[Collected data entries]
BEGIN

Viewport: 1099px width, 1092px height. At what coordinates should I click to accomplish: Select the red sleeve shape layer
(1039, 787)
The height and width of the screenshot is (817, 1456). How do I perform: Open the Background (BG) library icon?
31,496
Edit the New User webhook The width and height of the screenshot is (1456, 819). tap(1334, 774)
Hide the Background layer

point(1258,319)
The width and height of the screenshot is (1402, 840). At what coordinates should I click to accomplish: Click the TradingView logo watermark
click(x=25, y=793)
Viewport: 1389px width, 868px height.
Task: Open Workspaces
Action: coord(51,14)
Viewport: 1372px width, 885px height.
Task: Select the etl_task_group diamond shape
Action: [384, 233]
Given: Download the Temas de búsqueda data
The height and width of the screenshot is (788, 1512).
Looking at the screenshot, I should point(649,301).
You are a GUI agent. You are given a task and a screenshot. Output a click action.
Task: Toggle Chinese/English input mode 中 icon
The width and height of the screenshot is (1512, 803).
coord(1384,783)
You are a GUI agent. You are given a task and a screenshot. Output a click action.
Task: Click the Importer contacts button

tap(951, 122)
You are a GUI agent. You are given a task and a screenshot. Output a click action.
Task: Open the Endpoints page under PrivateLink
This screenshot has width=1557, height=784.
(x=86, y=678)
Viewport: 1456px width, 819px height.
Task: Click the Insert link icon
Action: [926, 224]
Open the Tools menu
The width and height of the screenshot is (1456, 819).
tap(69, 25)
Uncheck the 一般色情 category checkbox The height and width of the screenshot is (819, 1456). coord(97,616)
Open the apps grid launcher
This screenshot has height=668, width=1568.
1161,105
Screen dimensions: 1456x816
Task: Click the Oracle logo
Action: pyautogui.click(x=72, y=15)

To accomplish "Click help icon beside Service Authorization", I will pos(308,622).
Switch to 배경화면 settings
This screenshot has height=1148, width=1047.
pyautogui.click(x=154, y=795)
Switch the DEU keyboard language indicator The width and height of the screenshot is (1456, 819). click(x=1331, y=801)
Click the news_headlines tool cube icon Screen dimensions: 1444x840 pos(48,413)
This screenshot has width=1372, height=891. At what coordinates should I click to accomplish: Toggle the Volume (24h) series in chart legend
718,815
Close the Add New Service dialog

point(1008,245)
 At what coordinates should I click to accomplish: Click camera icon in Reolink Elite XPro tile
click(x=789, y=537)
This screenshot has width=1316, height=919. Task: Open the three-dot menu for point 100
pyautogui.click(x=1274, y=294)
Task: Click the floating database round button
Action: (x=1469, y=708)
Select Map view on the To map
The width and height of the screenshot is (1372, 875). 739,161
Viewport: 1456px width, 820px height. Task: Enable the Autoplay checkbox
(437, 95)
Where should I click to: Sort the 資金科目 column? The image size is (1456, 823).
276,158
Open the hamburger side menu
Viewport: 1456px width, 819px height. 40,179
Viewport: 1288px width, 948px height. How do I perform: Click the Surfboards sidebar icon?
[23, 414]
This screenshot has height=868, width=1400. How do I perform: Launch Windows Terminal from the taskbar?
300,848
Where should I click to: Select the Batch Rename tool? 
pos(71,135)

END

Activity:
Line by line, copy the data above.

Your response:
Viewport: 1099px width, 1092px height. At what coordinates should I click to accomplish: Select the red sleeve shape layer
(1039, 787)
The height and width of the screenshot is (817, 1456). How do I perform: Open the Background (BG) library icon?
31,496
Edit the New User webhook The width and height of the screenshot is (1456, 819). tap(1334, 774)
Hide the Background layer

point(1258,319)
The width and height of the screenshot is (1402, 840). At what coordinates should I click to accomplish: Click the TradingView logo watermark
click(x=25, y=793)
Viewport: 1389px width, 868px height.
Task: Open Workspaces
Action: coord(51,14)
Viewport: 1372px width, 885px height.
Task: Select the etl_task_group diamond shape
Action: [384, 233]
Given: Download the Temas de búsqueda data
The height and width of the screenshot is (788, 1512).
Looking at the screenshot, I should point(649,301).
You are a GUI agent. You are given a task and a screenshot. Output a click action.
Task: Toggle Chinese/English input mode 中 icon
The width and height of the screenshot is (1512, 803).
coord(1384,783)
You are a GUI agent. You are given a task and a screenshot. Output a click action.
Task: Click the Importer contacts button

tap(951, 122)
You are a GUI agent. You are given a task and a screenshot. Output a click action.
Task: Open the Endpoints page under PrivateLink
This screenshot has width=1557, height=784.
(x=86, y=678)
Viewport: 1456px width, 819px height.
Task: Click the Insert link icon
Action: [926, 224]
Open the Tools menu
The width and height of the screenshot is (1456, 819).
tap(69, 25)
Uncheck the 一般色情 category checkbox The height and width of the screenshot is (819, 1456). coord(97,616)
Open the apps grid launcher
This screenshot has height=668, width=1568.
1161,105
Screen dimensions: 1456x816
Task: Click the Oracle logo
Action: pyautogui.click(x=72, y=15)

To accomplish "Click help icon beside Service Authorization", I will pos(308,622).
Switch to 배경화면 settings
This screenshot has height=1148, width=1047.
pyautogui.click(x=154, y=795)
Switch the DEU keyboard language indicator The width and height of the screenshot is (1456, 819). click(x=1331, y=801)
Click the news_headlines tool cube icon Screen dimensions: 1444x840 pos(48,413)
This screenshot has width=1372, height=891. At what coordinates should I click to accomplish: Toggle the Volume (24h) series in chart legend
718,815
Close the Add New Service dialog

point(1008,245)
 At what coordinates should I click to accomplish: Click camera icon in Reolink Elite XPro tile
click(x=789, y=537)
This screenshot has width=1316, height=919. Task: Open the three-dot menu for point 100
pyautogui.click(x=1274, y=294)
Task: Click the floating database round button
Action: (x=1469, y=708)
Select Map view on the To map
The width and height of the screenshot is (1372, 875). 739,161
Viewport: 1456px width, 820px height. Task: Enable the Autoplay checkbox
(437, 95)
Where should I click to: Sort the 資金科目 column? The image size is (1456, 823).
276,158
Open the hamburger side menu
Viewport: 1456px width, 819px height. 40,179
Viewport: 1288px width, 948px height. How do I perform: Click the Surfboards sidebar icon?
[23, 414]
This screenshot has height=868, width=1400. How do I perform: Launch Windows Terminal from the taskbar?
300,848
Where should I click to: Select the Batch Rename tool? 
pos(71,135)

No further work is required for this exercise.